---- DATA FOR REVIEW
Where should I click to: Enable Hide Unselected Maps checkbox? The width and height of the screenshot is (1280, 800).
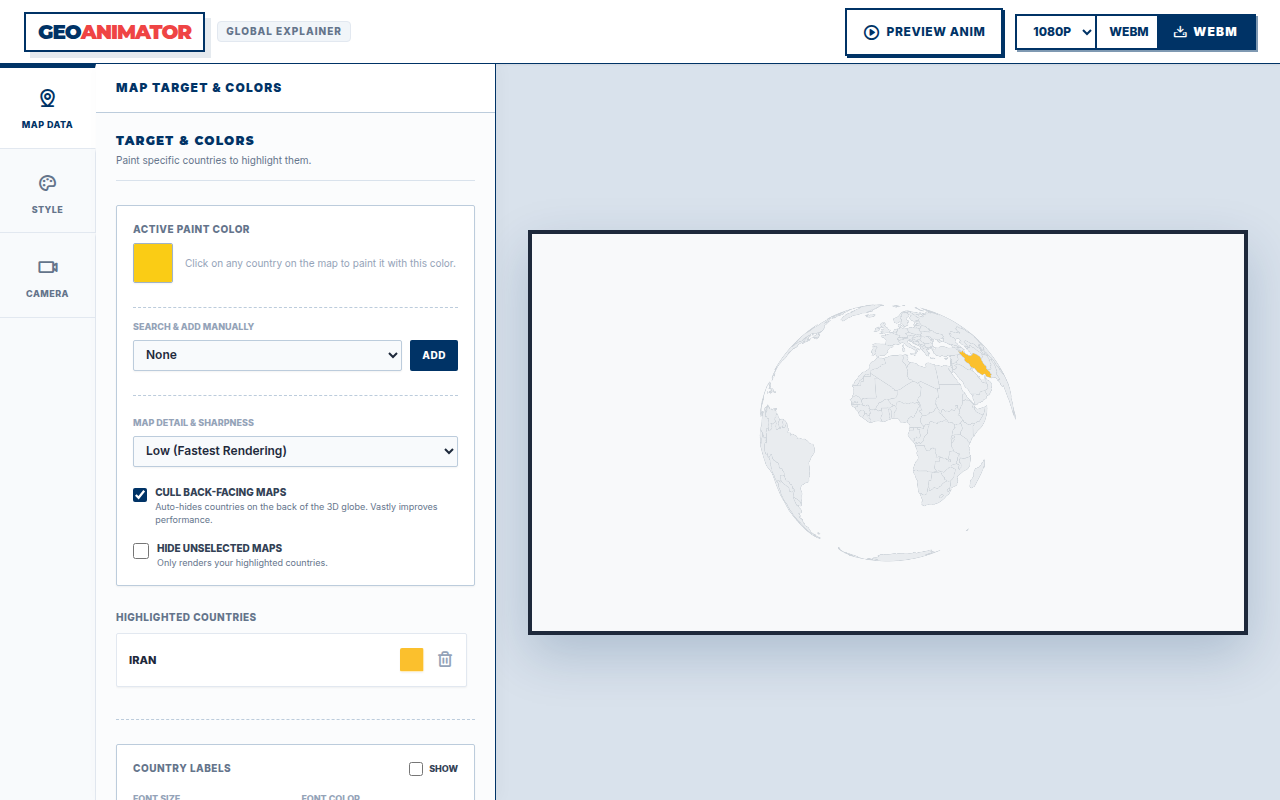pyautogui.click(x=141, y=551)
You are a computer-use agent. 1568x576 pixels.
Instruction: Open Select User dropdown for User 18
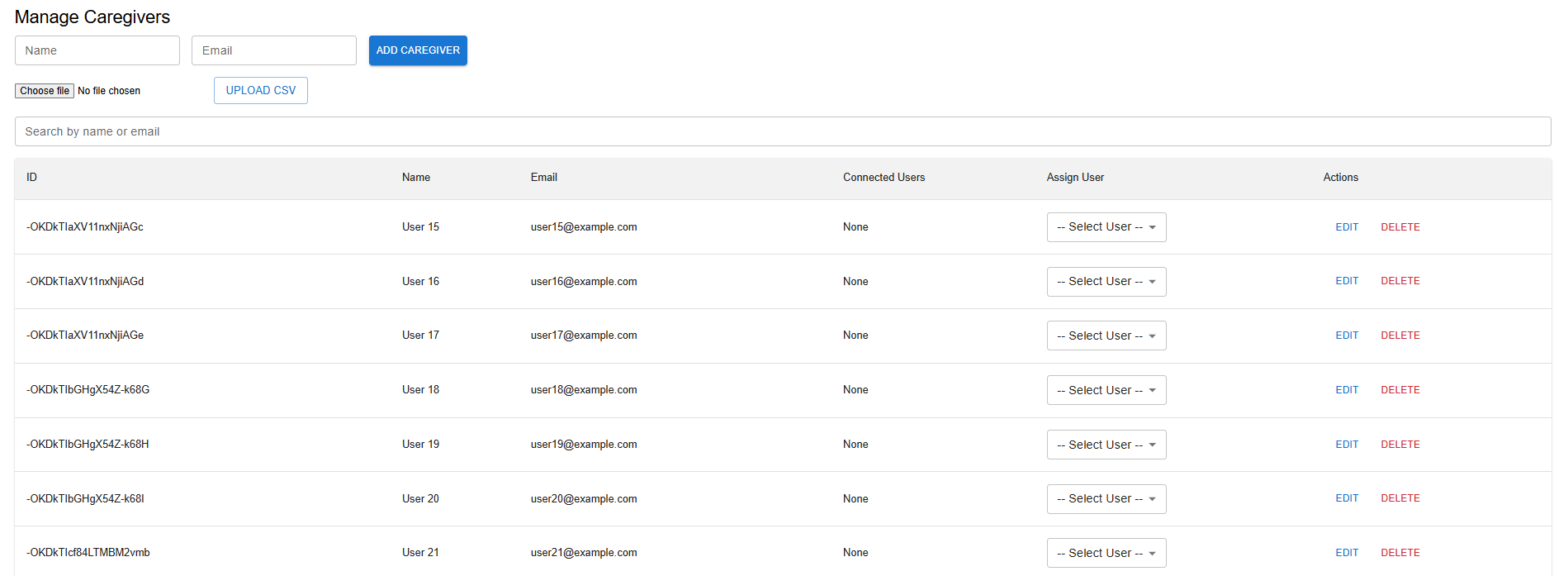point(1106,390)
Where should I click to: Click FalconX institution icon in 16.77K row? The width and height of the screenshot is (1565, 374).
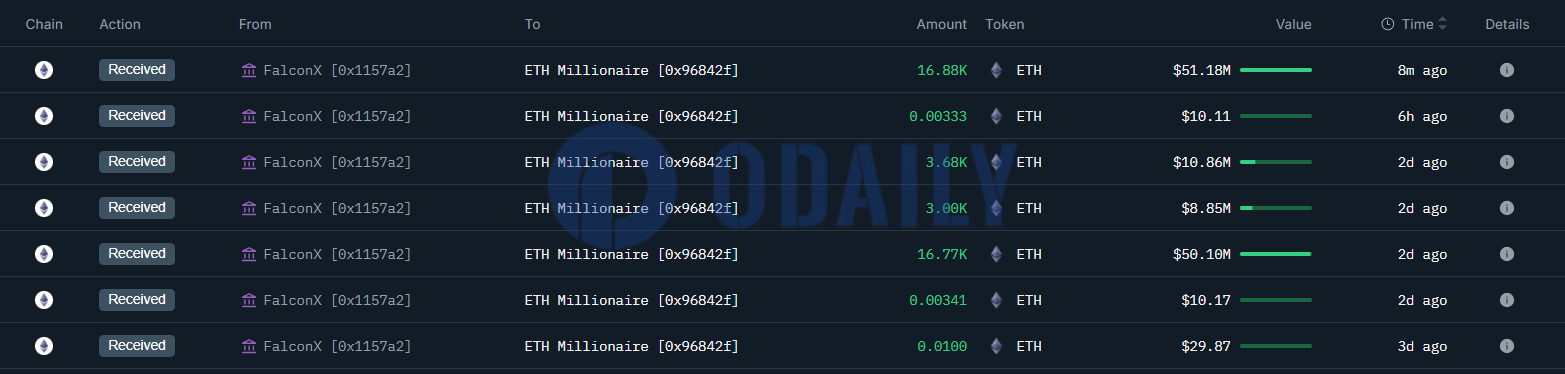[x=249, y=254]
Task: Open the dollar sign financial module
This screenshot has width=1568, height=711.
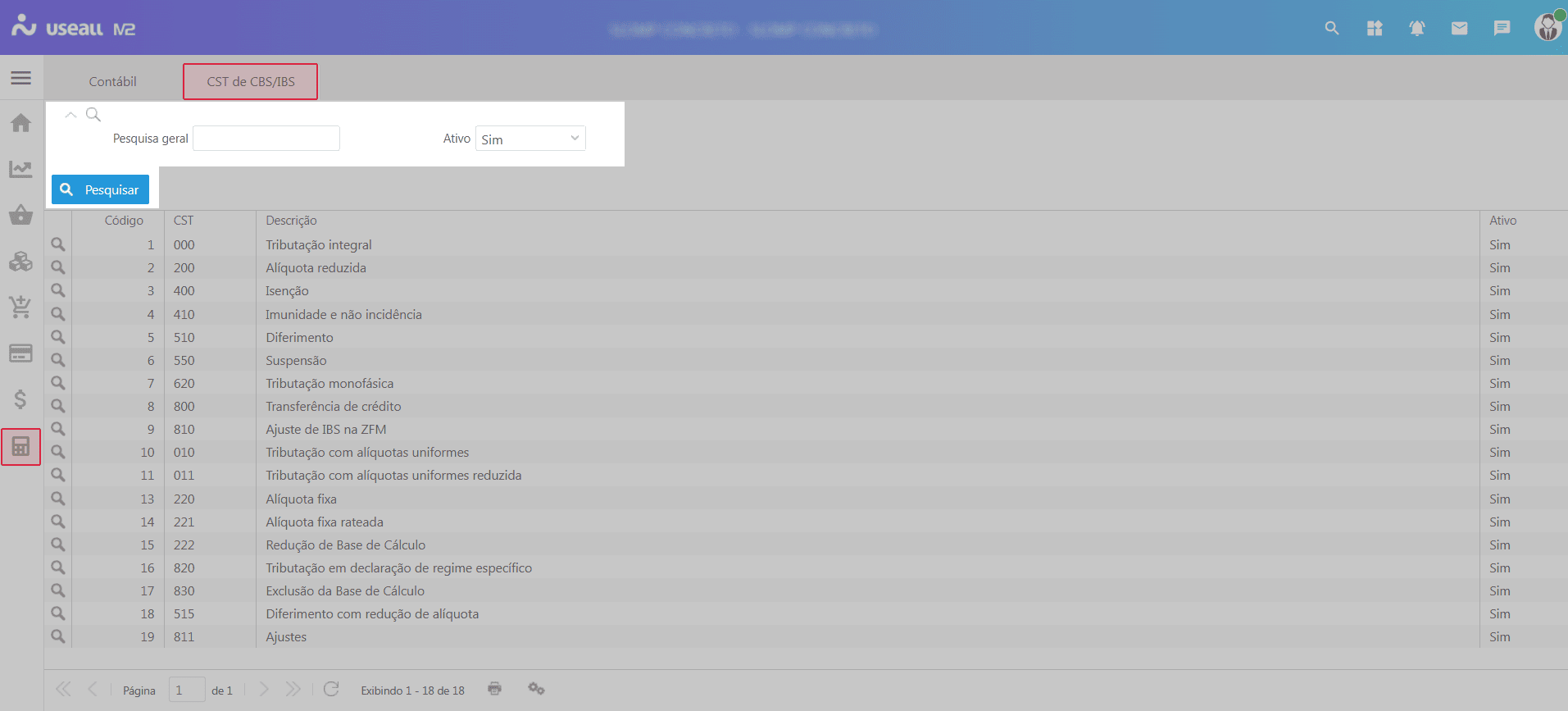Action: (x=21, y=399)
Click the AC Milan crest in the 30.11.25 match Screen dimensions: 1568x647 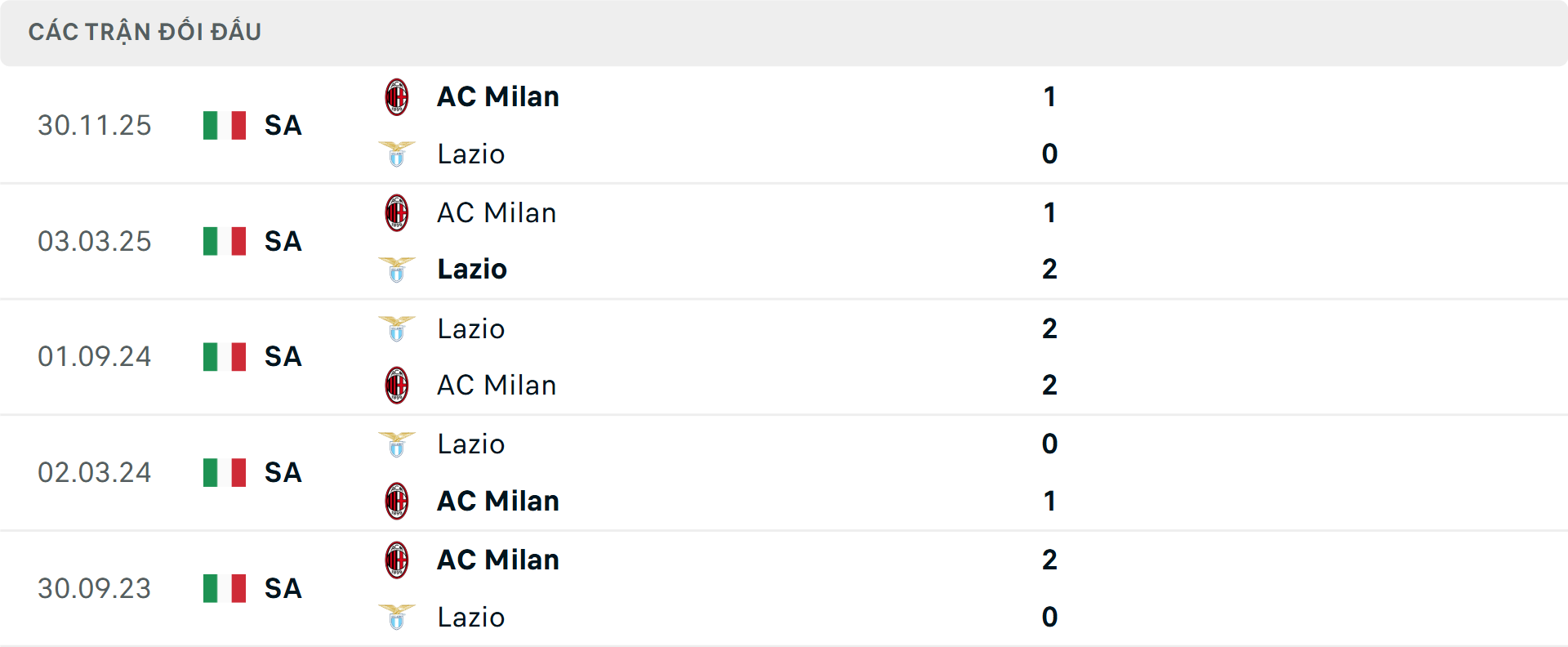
--------
WHAT TO WORK ON. Restate all entries exactly; pictures stay out.

RESPONSE.
Where should I click to: Enable Hide Unselected Maps checkbox? The width and height of the screenshot is (1280, 800).
pyautogui.click(x=141, y=551)
You are a computer-use agent. 1568x576 pixels.
Instruction: Open Select User dropdown for User 18
point(1106,390)
Where should I click to: Click FalconX institution icon in 16.77K row? The width and height of the screenshot is (1565, 374).
[x=249, y=254]
Task: Open the dollar sign financial module
This screenshot has width=1568, height=711.
Action: (x=21, y=399)
Click the AC Milan crest in the 30.11.25 match Screen dimensions: 1568x647 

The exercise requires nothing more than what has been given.